Eight in ten South Korean manufacturers say their core product markets have reached saturation, entering what is known as “red ocean” territory. These markets are defined by limited demand and intense competition, eroding profitability and stifling growth. Without bold investments and innovation to launch new products and explore untapped sectors, companies face the risk of collapse. This stagnation is reflected in the fact that eight of South Korea’s top ten export categories in 2023 were unchanged from 20 years ago, highlighting the country’s stalled industrial transformation.
A recent survey by the Korea Chamber of Commerce and Industry, which polled 2,186 manufacturers nationwide, found that 82.3 percent believe their main products are in the maturity or decline stage of the market cycle. Just 17.7 percent said their products are in the introduction or growth phase. The results point to a serious gap in South Korea’s capacity to develop new industries that can replace its aging manufacturing base.
Steel, petrochemicals, and oil refining, once the backbone of South Korea’s exports, have now entered red ocean territory. Global steel demand is projected to decline for the fourth straight year in 2024, dropping to 1.74 billion tons, while surplus production capacity exceeds 600 million tons. South Korean steelmakers are under intense strain from China’s dumping and a 50 percent tariff on exports to the United States. Petrochemical companies also face growing headwinds due to large-scale facility expansions in China and Middle Eastern oil-producing countries. Without restructuring, analysts warn that up to half of these firms could go bankrupt within three years.
To weather the current crisis, companies need to tap into blue ocean markets that offer limited competition and greater value through innovation. However, the KCCI survey found that only 42.4 percent of manufacturers had launched or were considering new business ventures to replace their main product lines. Most cited tight finances and uncertainty about future industries as key reasons for holding back.
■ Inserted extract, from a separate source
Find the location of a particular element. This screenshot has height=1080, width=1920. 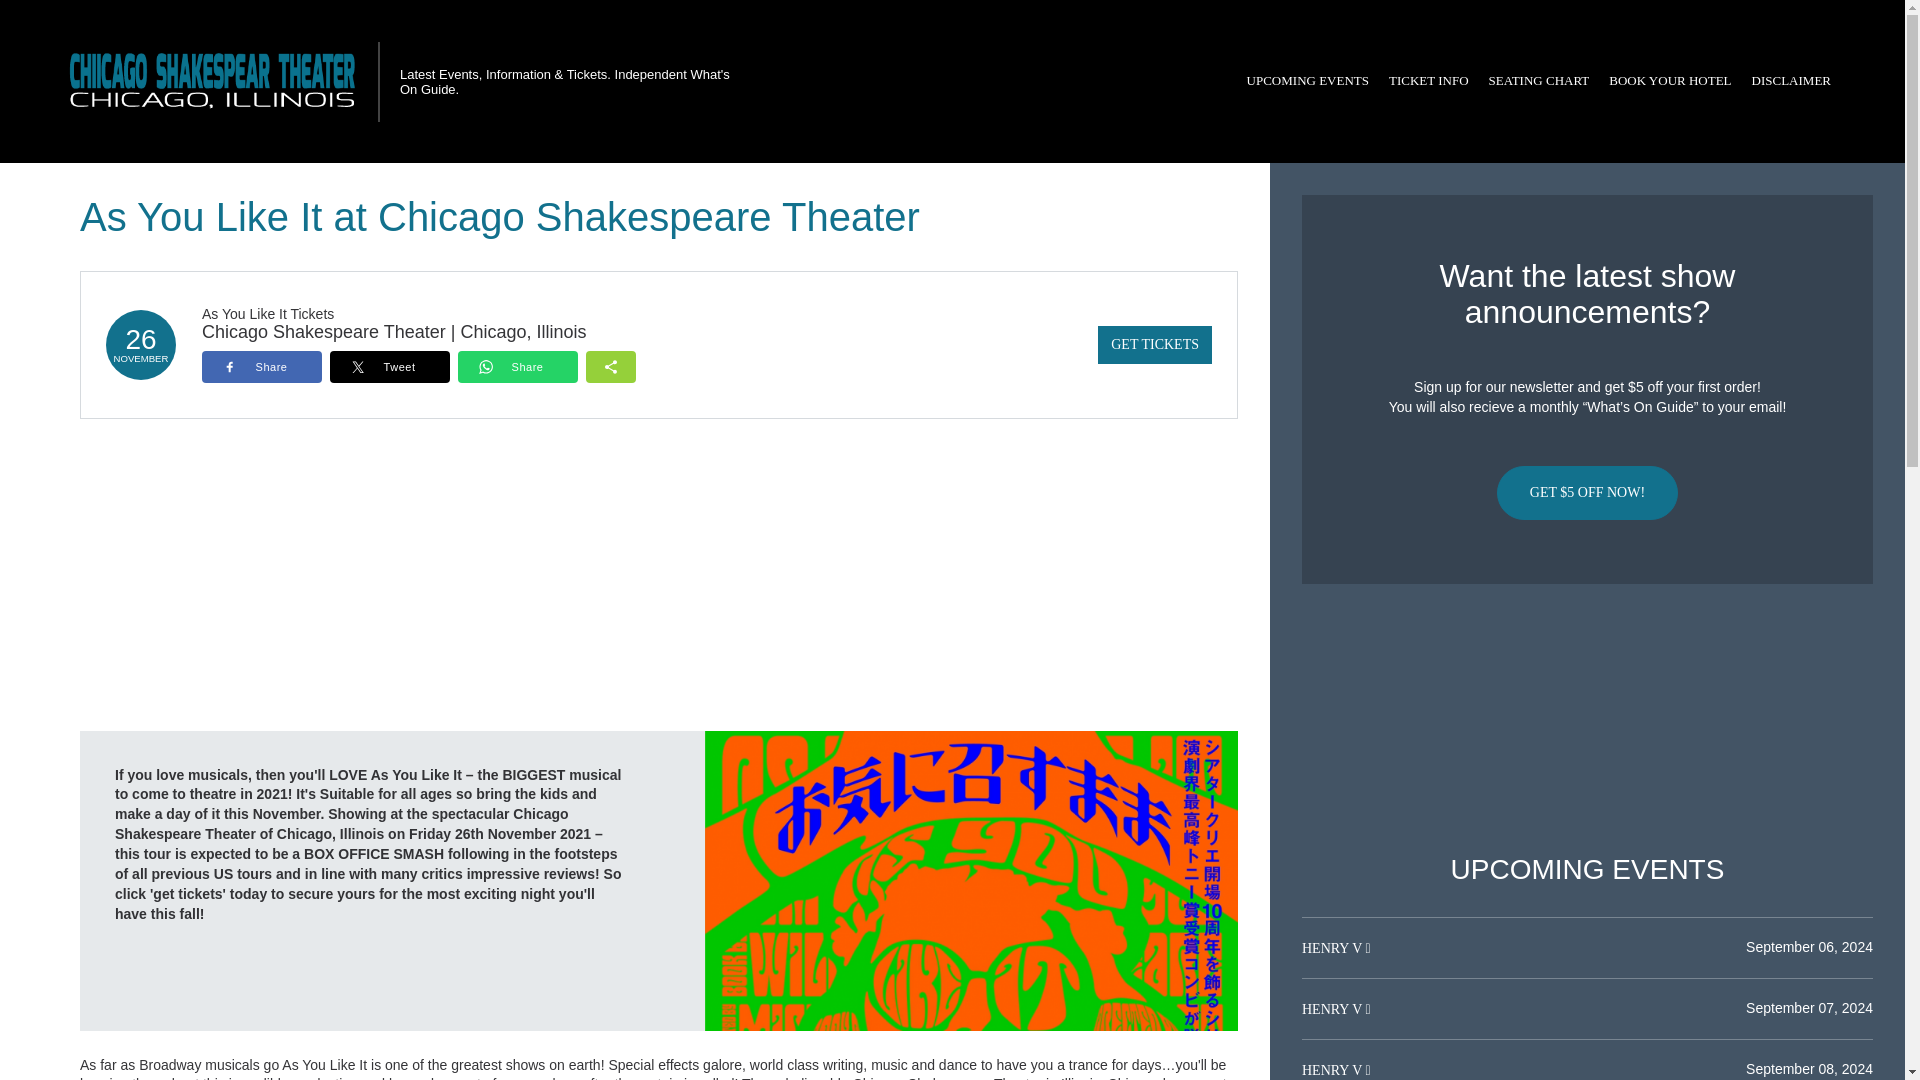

The Trump administration launched a global tariff war to rebuild American manufacturing, raising protective barriers for domestic industries. South Korea must also act swiftly to support its industrial base and take the lead in managing the risks of economic transition. Government support for early-stage technologies and ventures should move away from corporate tax breaks and toward direct subsidies. During this sensitive shift, officials should refrain from pushing institutional reforms that could provoke labor unrest or spark disputes between executives and shareholders.